Dataset records:
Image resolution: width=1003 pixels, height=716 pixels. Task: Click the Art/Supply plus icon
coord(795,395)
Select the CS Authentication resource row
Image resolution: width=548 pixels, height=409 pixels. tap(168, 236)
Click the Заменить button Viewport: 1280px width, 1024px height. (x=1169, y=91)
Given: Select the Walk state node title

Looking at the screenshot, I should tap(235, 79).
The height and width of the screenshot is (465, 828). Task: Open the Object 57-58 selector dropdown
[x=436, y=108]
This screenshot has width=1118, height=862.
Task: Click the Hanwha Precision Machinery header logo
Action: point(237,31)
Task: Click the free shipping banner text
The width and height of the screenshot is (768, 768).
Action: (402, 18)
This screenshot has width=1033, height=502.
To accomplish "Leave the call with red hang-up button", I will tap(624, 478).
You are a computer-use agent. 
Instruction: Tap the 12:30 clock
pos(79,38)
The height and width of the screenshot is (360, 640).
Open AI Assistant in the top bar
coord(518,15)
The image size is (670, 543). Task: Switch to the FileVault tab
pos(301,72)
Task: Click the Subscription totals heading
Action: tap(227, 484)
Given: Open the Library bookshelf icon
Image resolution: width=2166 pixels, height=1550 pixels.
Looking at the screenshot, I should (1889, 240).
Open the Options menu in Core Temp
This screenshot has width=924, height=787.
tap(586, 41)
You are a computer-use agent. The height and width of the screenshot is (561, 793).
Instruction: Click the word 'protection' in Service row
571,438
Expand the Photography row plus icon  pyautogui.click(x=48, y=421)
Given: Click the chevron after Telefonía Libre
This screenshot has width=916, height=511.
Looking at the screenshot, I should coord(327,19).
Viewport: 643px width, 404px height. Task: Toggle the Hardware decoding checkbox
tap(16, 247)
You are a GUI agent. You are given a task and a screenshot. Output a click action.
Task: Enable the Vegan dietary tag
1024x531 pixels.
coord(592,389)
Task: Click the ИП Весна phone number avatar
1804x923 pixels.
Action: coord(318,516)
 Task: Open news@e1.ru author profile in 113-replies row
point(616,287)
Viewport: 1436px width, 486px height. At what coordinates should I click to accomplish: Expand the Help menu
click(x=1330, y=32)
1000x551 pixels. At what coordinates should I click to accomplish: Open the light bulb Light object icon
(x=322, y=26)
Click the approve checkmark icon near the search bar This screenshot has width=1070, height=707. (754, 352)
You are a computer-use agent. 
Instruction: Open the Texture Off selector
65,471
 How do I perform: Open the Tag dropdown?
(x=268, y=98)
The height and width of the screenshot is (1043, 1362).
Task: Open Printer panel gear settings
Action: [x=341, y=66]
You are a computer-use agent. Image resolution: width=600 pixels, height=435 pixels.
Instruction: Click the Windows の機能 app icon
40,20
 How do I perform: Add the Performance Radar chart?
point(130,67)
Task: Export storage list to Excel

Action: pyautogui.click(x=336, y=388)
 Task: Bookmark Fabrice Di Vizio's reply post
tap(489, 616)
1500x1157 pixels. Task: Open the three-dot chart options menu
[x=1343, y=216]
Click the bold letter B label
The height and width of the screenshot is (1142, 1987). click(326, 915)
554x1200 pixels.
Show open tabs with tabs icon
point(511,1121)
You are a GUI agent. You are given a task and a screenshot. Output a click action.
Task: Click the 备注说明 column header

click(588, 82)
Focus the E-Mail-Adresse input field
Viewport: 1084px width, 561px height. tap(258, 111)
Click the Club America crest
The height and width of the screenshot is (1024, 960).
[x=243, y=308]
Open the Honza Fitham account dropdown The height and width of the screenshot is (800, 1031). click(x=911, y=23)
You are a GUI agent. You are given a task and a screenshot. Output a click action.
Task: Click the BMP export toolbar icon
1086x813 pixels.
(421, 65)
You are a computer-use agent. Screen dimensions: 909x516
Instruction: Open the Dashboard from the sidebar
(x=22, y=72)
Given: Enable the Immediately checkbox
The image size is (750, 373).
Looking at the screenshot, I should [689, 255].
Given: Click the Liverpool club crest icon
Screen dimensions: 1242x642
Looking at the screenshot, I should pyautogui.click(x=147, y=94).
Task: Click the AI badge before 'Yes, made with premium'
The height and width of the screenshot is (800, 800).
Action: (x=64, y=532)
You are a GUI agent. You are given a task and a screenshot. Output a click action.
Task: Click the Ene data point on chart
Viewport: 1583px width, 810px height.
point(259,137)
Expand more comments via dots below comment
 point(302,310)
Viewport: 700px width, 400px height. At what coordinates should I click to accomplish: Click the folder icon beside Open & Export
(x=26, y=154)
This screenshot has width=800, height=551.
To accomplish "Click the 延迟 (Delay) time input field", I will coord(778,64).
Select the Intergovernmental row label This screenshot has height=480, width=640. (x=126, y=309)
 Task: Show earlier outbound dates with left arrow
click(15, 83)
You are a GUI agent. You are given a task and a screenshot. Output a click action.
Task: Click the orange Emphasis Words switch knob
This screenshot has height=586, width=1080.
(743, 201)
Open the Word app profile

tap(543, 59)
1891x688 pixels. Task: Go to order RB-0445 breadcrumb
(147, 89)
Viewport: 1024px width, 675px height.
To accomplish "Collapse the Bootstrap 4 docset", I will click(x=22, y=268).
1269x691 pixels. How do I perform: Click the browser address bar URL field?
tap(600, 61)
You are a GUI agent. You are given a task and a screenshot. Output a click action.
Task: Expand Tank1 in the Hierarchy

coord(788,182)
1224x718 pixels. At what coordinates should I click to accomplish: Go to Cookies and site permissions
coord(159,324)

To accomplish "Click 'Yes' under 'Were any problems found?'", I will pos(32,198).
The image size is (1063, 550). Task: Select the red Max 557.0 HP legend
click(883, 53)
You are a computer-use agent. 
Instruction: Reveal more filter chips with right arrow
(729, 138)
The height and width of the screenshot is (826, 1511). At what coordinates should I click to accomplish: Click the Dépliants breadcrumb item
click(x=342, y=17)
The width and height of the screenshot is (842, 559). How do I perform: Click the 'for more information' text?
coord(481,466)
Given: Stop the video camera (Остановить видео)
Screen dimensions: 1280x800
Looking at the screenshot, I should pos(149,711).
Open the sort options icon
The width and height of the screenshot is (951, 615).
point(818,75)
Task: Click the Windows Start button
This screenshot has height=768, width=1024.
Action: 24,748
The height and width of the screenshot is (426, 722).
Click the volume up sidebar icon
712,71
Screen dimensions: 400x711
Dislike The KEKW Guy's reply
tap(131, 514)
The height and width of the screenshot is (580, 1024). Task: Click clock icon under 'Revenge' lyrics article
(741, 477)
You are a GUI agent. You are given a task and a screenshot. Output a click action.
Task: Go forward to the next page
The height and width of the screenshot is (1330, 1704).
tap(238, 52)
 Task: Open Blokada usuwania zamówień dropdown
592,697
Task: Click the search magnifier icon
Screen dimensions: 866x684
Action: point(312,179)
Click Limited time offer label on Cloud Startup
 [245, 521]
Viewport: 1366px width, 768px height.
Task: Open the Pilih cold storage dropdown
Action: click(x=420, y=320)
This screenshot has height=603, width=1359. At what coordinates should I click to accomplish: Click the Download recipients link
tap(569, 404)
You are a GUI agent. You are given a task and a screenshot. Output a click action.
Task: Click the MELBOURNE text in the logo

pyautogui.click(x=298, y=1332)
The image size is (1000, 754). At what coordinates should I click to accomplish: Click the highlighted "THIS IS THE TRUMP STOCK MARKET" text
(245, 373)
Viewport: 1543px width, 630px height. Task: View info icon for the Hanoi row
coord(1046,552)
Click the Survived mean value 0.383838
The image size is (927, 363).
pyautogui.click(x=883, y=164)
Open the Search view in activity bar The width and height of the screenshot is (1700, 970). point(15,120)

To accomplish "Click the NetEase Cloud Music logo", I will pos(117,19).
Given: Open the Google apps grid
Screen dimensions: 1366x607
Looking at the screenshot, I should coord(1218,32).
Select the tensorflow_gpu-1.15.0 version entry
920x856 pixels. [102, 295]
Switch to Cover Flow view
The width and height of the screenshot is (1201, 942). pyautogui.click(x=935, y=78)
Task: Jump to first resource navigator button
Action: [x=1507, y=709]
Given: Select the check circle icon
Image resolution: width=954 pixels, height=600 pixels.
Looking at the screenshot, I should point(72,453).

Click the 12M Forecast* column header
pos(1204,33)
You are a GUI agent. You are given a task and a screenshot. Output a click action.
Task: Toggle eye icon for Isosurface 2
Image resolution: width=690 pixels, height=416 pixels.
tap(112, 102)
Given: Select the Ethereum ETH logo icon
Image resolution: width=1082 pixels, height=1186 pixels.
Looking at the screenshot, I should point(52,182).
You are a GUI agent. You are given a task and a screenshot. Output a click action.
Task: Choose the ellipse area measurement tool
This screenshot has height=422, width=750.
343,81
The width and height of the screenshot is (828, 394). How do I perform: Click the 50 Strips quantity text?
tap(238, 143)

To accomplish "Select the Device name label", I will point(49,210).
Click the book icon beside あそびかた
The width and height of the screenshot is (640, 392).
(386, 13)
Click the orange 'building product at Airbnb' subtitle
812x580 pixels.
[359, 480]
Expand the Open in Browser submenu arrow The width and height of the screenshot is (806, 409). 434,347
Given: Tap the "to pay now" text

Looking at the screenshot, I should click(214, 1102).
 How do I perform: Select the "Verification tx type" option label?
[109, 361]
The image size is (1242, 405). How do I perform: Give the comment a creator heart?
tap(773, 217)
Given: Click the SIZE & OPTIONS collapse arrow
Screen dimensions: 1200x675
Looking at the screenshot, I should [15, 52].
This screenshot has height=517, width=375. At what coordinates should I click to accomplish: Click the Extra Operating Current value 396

Activity:
As the answer, set down only the lines from the data above between the one holding "Open the Honza" and the one holding "Task: Click the Ene data point on chart", inclusive, exactly as they read.

Written solution:
Open the Honza Fitham account dropdown The height and width of the screenshot is (800, 1031). click(x=911, y=23)
You are a GUI agent. You are given a task and a screenshot. Output a click action.
Task: Click the BMP export toolbar icon
1086x813 pixels.
(421, 65)
You are a computer-use agent. Screen dimensions: 909x516
Instruction: Open the Dashboard from the sidebar
(x=22, y=72)
Given: Enable the Immediately checkbox
The image size is (750, 373).
Looking at the screenshot, I should [689, 255].
Given: Click the Liverpool club crest icon
Screen dimensions: 1242x642
Looking at the screenshot, I should pyautogui.click(x=147, y=94).
Task: Click the AI badge before 'Yes, made with premium'
The height and width of the screenshot is (800, 800).
Action: (x=64, y=532)
You are a GUI agent. You are given a task and a screenshot. Output a click action.
Task: Click the Ene data point on chart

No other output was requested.